To summarise what happened at Purton Green, the walls and north end were rebuilt soon after 1400, and the south end was rebuilt about 1600. At the same time, as in nearly all small medieval halls, an upper floor and chimney stack were inserted, and all signs of early origin vanished from sight for over 300 years. In 1970, these later additions were removed to reinstate the open hall. But it is one of the joys of visiting such a building to decode it for oneself, and so the main phases are given in more detail below.
A new house is built, possibly by Walter de Priditon, Steward to the Earl Marshal, who held the manor of Priditon or Purton Hall in 1275. The house was timber- framed, with a thatched roof, its central open hall about thirty feet long. An open truss, strengthened by passing-braces, stood half way along to support the roof. The rafters continued beyond the main posts to cover 'aisles' on either side, making the hall nearly as wide as it was long. An open hearth stood in the southern half, and smoke escaped through vents at one or both ends of the main ridge of the roof. A second, 'closed', truss at the north or low end of the hall formed a partition between it and a probably two-storey end bay, with pantry and buttery on the ground floor and sleeping space above. In the lower part of this partition was an arcade of six arches, three blind and three with doors. At the south or high end of the hall there may also have been private rooms for the owner's family, but evidence for them has been lost in later rebuilding.
Outer walls were rebuilt some two feet inside the old for greater height, reducing the width of the aisles, and of the outer arches of the arcade in the low end partition. The north end upper floor was rebuilt and extended with a jetty, and the roof altered to give more headroom. The partition between the low end and hall was plastered, arcade mutilated and covered up, a stair built in one of the central doorways, and a plaster flue introduced above the collar to take smoke from the hall.

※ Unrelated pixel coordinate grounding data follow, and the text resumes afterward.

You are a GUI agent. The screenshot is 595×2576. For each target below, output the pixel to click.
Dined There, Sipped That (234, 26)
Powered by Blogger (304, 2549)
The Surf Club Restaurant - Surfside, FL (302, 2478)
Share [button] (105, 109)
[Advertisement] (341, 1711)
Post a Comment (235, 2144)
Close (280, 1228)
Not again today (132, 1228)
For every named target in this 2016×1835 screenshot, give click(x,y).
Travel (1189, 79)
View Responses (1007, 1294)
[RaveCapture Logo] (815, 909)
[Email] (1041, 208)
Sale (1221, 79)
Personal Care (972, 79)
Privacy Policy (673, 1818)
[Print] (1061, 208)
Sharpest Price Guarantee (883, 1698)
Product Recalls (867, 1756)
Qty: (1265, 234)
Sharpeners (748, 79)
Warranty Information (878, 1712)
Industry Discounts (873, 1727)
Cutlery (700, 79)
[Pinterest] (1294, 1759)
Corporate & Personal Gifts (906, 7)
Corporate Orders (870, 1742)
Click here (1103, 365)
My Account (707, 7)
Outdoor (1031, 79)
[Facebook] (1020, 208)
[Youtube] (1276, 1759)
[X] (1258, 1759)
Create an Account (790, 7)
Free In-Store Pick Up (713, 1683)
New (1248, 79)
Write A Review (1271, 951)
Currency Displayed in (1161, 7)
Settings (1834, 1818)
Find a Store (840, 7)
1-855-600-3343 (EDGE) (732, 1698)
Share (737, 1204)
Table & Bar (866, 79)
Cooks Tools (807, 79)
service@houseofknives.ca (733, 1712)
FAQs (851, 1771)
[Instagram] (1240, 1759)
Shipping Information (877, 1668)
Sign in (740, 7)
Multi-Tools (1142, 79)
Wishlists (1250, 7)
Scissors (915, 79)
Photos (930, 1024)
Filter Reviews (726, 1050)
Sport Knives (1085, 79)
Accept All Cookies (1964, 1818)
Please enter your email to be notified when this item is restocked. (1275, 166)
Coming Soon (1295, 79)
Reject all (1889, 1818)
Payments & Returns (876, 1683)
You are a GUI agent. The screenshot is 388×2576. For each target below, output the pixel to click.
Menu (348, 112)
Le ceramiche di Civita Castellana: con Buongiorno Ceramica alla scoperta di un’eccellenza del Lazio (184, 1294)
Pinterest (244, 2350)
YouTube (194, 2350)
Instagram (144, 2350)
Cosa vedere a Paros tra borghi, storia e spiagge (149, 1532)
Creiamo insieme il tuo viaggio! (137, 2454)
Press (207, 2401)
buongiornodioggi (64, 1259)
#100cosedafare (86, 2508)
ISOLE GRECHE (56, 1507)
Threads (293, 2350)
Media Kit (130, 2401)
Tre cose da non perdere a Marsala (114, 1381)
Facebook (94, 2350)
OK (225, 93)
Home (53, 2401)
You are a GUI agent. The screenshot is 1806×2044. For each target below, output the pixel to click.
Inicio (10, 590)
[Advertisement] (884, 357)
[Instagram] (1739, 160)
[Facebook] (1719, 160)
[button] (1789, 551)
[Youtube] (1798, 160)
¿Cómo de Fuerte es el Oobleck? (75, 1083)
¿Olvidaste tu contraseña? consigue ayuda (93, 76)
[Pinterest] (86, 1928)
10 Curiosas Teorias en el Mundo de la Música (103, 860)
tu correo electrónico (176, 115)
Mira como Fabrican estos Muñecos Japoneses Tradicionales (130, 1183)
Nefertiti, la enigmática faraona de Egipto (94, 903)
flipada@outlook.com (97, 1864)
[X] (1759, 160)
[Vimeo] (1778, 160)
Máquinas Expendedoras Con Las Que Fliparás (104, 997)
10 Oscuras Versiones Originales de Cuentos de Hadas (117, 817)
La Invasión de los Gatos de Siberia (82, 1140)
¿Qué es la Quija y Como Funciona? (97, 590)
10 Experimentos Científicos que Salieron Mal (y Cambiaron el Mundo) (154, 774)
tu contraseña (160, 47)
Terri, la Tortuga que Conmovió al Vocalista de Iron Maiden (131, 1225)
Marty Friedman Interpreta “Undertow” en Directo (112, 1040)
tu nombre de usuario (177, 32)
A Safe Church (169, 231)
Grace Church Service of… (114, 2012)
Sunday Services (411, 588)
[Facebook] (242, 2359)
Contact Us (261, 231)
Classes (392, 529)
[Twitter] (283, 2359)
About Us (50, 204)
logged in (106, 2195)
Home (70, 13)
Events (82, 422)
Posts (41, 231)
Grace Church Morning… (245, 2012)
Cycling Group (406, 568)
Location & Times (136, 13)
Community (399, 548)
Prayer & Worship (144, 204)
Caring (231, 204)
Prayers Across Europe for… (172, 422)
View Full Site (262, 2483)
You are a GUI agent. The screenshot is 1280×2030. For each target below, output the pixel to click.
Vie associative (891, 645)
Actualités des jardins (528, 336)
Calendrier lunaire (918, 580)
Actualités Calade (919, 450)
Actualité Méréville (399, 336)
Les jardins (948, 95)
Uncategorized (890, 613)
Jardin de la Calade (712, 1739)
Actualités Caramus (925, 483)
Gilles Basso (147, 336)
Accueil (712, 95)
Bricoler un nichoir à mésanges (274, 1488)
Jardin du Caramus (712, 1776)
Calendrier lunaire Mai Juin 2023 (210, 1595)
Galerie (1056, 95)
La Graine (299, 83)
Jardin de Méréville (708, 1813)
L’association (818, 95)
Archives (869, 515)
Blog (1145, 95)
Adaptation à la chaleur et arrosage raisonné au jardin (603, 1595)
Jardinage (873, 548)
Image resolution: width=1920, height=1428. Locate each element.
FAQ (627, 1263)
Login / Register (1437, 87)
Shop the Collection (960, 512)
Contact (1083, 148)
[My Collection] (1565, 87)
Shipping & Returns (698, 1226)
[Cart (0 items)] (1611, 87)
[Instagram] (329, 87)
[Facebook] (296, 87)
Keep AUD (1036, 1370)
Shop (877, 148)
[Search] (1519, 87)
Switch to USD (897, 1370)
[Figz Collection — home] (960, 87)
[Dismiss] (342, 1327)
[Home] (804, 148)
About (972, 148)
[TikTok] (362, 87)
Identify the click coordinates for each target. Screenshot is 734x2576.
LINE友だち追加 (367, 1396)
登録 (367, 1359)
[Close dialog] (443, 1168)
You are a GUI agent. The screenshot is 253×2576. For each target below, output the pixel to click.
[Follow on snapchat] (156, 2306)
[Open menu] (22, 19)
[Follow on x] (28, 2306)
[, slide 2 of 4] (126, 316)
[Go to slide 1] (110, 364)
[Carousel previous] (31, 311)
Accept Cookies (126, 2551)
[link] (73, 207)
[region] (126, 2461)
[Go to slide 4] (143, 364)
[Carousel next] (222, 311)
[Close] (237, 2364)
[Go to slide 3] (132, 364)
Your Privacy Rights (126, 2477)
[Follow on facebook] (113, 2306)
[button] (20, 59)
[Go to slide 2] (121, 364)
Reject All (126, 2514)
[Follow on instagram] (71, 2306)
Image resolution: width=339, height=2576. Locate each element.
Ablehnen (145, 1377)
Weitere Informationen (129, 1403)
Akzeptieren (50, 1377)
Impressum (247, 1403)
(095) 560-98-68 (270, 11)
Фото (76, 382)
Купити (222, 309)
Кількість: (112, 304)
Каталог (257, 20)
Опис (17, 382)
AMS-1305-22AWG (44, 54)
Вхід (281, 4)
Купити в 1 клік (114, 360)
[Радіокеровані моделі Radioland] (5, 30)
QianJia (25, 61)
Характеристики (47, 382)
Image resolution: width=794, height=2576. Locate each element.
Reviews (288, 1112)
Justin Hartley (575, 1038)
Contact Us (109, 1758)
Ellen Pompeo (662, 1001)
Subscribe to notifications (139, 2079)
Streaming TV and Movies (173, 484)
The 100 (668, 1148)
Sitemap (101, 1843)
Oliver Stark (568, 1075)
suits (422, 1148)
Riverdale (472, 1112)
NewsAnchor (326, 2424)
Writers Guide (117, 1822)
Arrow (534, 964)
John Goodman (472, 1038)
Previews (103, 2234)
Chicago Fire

Purton Green now a farmhouse, if a prosperous one. A floor is inserted into the open hall, and a chimney built just south of the central truss. A new front door enters to a lobby beside the chimneystack. The entire south end is rebuilt, with a parlour on the ground floor, which had a projecting oriel window. As at the north end, the first floor area was increased by means of a jetty.
18th century and later
From before 1780 until the late 19th century Purton Green Farm was occupied by the Pratts. Gradual updating of the interior, walls were replastered, new fireplaces installed, front doorcase and door, and windows were added. The chimney was added at the north end. A wing added on north-east corner is not shown on the 1840 Tithe Map, so this is presumably later.